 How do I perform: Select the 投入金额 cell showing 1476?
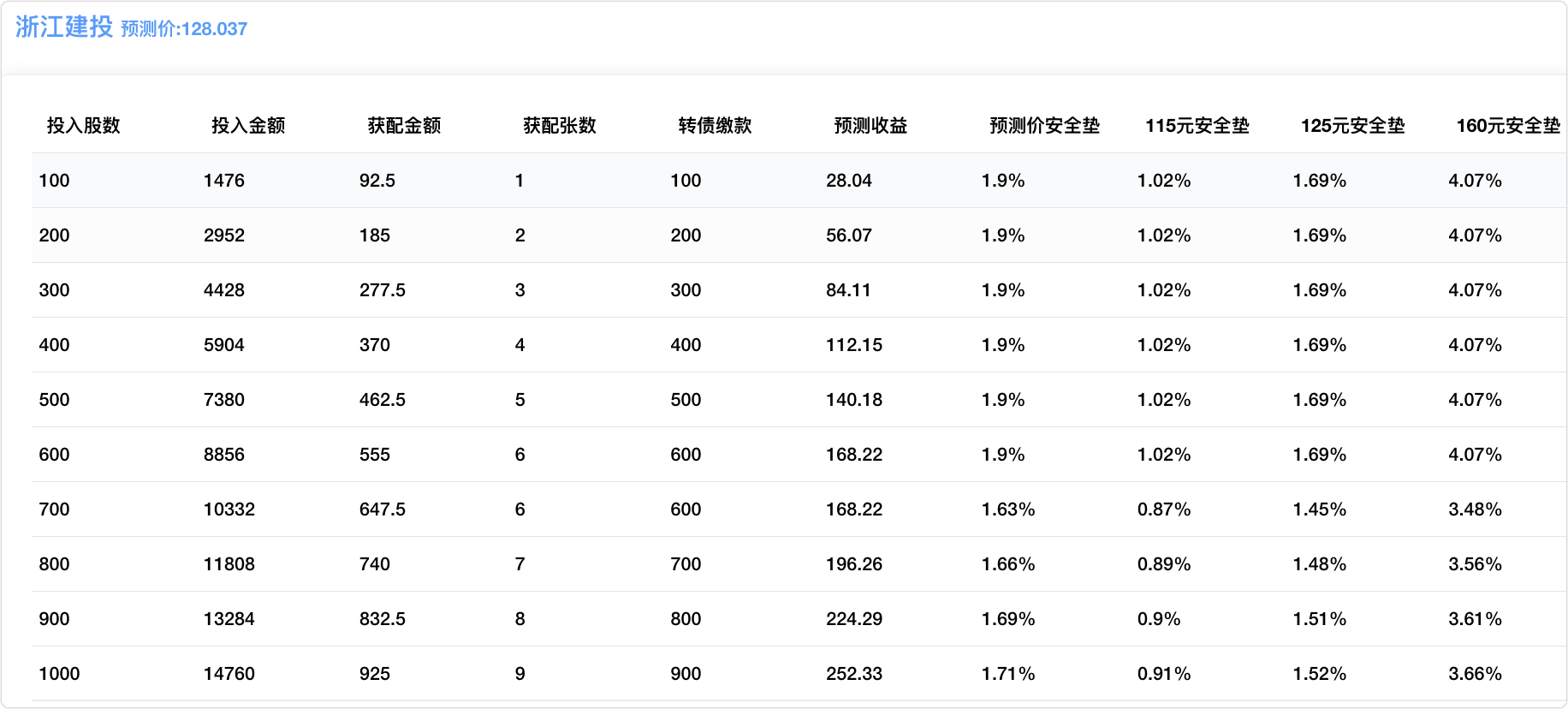tap(224, 181)
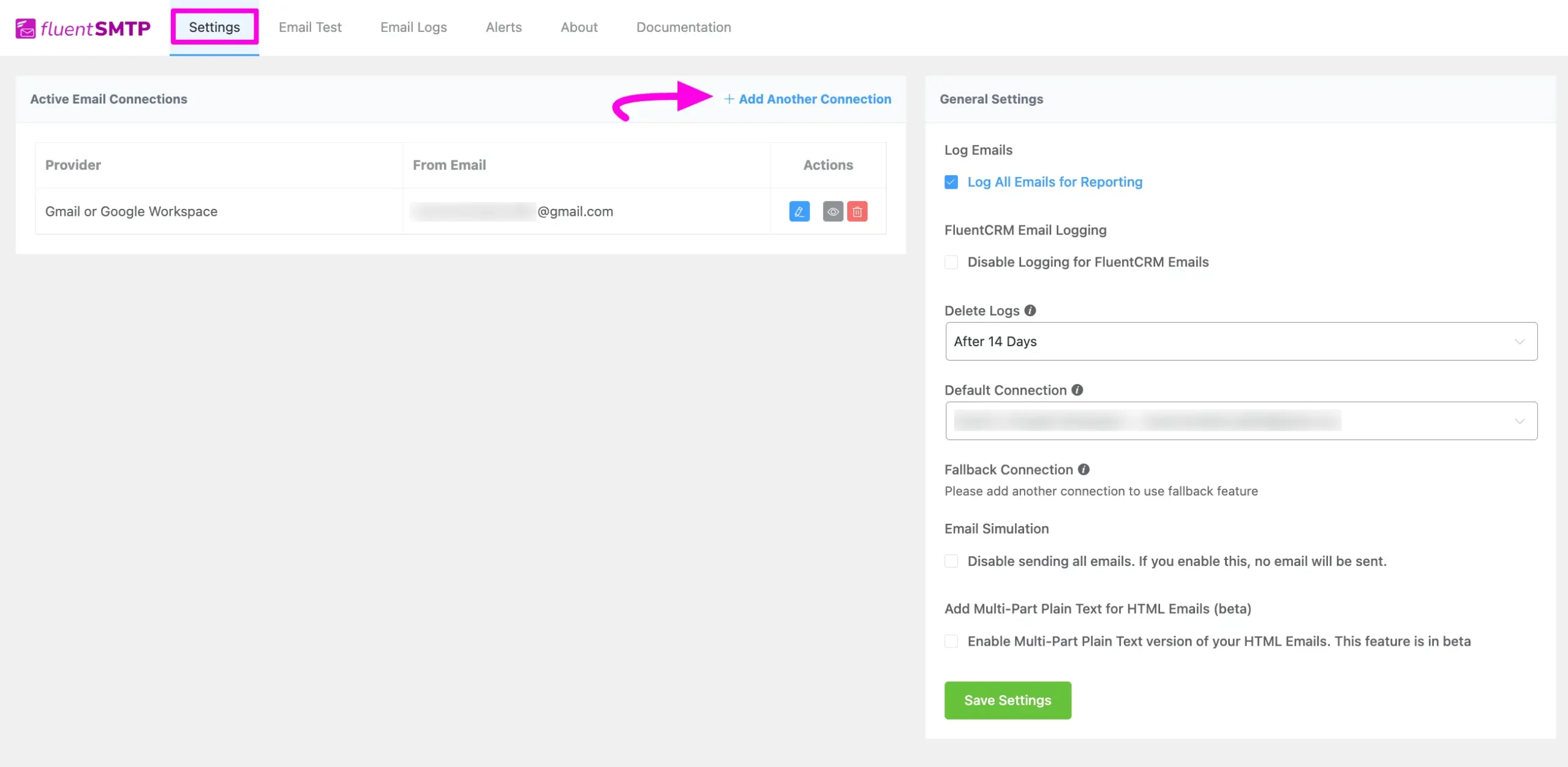Click the delete icon for Gmail connection

pyautogui.click(x=857, y=210)
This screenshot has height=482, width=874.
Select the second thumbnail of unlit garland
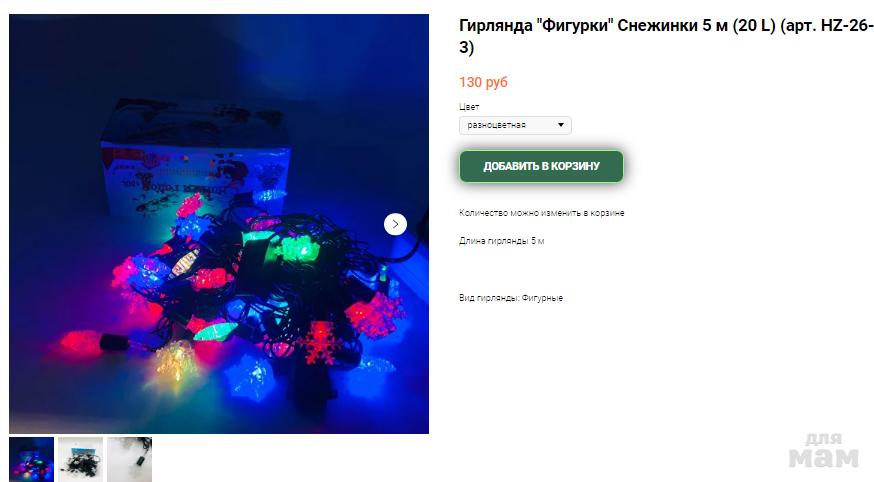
- - - - -
● EXERCISE DESCRIPTION
Only what runs from the line with "This screenshot has height=482, width=874." through the last line of the listing above belongs in the answer, set down exactly and free of pictures.

● TASK RESULT
This screenshot has height=482, width=874.
Select the second thumbnail of unlit garland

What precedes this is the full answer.